Problem: For the listing below, return the line containing "Shop Designer Wedges (393, 349)", the line containing "Flats (461, 185)", and all lines in between, exactly as written and nothing else.

Data records:
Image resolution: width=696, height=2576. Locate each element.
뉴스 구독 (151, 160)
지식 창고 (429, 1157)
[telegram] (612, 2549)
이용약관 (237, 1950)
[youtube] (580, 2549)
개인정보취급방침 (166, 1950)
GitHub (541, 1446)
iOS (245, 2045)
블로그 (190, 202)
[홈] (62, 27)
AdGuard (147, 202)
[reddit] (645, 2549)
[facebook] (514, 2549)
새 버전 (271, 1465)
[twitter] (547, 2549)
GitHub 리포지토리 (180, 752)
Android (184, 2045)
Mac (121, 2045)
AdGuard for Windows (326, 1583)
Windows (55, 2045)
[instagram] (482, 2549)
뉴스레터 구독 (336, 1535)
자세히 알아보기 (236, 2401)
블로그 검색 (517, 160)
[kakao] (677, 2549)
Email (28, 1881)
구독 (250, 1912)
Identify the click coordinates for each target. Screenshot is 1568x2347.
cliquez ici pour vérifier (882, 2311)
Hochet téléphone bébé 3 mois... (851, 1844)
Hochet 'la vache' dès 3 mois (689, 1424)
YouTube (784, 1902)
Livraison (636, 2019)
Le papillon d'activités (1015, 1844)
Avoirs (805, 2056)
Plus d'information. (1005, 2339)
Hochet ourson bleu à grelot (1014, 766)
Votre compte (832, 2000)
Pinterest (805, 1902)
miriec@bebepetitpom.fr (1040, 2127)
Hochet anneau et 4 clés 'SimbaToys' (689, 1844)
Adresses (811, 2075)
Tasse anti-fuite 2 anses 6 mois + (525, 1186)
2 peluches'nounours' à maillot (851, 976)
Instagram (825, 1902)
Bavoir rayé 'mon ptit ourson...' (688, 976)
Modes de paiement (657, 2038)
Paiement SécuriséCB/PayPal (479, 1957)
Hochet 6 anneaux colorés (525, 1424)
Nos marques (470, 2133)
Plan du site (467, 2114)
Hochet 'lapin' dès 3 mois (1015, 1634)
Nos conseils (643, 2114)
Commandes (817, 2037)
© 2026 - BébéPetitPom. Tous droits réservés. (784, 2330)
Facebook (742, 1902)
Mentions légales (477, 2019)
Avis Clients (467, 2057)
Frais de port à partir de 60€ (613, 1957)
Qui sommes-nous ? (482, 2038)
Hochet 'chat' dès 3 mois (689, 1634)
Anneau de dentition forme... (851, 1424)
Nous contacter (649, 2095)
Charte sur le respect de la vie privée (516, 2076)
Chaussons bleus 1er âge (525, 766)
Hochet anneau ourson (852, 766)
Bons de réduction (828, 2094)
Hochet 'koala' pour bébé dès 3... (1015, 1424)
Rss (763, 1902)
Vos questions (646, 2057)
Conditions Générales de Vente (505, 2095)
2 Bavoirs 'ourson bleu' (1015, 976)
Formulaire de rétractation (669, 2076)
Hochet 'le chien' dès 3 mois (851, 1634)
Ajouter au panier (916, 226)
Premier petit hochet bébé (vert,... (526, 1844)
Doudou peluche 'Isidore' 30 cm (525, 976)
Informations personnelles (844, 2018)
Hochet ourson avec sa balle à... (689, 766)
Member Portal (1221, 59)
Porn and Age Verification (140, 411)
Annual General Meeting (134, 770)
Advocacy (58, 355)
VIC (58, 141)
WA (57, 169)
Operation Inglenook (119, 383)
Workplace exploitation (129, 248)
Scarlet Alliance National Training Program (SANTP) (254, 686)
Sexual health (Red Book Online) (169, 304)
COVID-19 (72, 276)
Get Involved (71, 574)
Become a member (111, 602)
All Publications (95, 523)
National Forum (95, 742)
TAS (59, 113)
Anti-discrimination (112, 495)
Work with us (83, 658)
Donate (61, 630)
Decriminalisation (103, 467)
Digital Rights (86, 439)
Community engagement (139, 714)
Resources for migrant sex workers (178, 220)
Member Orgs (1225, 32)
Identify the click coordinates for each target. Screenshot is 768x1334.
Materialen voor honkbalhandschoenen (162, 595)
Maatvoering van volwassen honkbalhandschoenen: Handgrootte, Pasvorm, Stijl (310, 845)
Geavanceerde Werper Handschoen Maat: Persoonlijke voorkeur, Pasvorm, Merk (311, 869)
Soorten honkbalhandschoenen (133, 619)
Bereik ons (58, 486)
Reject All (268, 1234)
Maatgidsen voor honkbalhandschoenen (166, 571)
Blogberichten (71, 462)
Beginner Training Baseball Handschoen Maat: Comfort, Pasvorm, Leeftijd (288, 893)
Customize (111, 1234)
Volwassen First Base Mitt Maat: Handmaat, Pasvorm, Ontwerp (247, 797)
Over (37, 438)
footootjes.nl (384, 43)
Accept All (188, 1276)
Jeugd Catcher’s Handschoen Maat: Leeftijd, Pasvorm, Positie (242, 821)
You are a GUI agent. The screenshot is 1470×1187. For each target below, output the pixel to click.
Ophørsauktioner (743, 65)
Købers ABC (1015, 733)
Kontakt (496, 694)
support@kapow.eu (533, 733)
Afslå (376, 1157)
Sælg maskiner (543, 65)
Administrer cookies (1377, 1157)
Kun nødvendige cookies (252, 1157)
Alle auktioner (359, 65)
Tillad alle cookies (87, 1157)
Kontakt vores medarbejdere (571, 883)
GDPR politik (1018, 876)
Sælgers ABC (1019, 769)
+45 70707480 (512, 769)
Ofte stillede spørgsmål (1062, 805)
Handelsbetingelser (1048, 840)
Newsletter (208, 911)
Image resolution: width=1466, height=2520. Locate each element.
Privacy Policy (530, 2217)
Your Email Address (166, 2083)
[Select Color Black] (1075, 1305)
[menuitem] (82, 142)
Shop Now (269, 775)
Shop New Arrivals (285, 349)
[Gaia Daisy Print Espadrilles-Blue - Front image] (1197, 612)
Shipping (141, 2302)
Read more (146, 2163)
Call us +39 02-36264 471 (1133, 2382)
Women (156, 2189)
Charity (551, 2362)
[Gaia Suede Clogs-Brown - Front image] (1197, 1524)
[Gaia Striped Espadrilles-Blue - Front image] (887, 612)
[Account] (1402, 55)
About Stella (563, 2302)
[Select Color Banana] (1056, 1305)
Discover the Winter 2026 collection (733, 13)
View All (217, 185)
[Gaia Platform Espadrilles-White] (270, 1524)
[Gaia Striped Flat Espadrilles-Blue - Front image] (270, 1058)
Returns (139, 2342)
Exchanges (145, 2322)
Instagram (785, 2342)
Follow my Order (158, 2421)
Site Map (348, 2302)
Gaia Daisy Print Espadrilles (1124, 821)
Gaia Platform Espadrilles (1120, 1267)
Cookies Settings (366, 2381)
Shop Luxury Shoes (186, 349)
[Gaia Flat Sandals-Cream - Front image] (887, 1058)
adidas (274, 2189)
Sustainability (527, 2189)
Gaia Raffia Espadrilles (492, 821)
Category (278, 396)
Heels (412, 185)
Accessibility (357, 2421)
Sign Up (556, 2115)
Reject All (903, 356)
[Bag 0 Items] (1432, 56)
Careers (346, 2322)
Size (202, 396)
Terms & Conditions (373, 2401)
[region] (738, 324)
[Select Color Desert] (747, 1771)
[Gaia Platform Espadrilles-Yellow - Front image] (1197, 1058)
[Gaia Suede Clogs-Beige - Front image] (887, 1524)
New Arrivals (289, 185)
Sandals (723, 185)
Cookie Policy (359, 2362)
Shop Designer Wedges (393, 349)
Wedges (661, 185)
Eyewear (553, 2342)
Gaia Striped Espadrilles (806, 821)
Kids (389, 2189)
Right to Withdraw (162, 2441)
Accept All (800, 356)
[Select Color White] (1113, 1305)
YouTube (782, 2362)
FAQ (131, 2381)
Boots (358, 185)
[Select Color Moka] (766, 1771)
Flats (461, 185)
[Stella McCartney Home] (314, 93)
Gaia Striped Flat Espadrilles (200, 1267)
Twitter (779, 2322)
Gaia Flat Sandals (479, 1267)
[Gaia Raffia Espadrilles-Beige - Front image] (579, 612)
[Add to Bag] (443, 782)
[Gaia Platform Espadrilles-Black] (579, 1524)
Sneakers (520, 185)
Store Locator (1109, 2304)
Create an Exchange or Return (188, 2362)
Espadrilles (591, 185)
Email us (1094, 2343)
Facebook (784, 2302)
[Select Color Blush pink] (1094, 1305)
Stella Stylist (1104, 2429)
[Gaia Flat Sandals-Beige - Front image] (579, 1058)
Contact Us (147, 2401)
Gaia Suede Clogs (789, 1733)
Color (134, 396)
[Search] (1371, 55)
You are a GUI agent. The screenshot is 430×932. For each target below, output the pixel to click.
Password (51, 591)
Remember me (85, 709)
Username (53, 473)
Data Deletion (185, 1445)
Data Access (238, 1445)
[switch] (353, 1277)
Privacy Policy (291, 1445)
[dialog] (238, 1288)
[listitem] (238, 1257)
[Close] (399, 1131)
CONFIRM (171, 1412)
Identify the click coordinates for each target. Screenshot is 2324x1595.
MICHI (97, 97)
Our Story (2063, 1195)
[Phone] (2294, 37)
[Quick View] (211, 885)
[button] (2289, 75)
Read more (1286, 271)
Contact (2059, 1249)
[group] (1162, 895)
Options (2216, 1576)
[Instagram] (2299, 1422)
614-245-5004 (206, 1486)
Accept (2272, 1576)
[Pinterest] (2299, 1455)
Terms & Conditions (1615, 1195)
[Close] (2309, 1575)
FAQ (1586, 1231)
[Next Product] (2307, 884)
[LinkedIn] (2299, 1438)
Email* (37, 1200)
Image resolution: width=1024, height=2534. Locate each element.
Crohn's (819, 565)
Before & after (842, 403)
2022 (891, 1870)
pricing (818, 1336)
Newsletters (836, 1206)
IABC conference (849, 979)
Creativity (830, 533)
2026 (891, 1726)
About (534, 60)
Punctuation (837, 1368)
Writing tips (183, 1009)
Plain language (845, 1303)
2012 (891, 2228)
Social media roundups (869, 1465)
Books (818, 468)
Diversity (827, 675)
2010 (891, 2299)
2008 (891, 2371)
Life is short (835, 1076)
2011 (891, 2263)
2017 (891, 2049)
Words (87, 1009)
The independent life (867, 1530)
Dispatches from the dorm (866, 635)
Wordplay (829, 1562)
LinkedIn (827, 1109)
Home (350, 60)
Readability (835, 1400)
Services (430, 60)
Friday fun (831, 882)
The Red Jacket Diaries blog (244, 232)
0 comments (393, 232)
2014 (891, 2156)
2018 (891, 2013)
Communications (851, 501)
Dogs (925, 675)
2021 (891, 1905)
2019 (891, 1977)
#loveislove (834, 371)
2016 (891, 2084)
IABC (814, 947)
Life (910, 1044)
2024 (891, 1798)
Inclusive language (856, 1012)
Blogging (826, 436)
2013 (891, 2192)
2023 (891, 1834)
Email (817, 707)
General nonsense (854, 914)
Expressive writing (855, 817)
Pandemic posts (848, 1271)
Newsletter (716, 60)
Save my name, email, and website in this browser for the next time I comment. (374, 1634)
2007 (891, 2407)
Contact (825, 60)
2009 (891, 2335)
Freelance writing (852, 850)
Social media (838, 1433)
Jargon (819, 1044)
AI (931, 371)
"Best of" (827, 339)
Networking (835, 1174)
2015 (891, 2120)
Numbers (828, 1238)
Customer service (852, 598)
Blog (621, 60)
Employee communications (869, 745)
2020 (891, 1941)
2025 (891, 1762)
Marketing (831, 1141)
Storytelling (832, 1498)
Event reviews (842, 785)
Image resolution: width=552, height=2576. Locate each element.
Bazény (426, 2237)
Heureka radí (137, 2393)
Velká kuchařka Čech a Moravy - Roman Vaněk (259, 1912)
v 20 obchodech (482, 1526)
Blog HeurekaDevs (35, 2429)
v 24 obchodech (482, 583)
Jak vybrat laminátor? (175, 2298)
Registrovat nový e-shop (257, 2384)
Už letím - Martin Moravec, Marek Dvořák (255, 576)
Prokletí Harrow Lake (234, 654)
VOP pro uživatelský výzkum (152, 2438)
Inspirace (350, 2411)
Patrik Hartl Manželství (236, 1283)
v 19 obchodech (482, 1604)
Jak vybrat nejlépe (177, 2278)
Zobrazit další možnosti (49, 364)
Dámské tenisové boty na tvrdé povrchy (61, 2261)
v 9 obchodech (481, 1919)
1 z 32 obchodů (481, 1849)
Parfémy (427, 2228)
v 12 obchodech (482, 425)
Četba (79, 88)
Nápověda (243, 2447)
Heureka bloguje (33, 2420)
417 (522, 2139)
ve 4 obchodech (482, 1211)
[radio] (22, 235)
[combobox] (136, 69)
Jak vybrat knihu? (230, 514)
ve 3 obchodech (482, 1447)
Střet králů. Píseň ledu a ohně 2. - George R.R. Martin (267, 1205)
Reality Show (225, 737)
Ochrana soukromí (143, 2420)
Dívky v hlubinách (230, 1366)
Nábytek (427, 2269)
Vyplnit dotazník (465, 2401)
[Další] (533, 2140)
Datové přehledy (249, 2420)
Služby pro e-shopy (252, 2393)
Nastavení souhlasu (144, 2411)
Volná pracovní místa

Answer for this exercise:
Shop Designer Wedges (393, 349)
Wedges (661, 185)
Eyewear (553, 2342)
Gaia Striped Espadrilles (806, 821)
Kids (389, 2189)
Right to Withdraw (162, 2441)
Accept All (800, 356)
[Select Color White] (1113, 1305)
YouTube (782, 2362)
FAQ (131, 2381)
Boots (358, 185)
[Select Color Moka] (766, 1771)
Flats (461, 185)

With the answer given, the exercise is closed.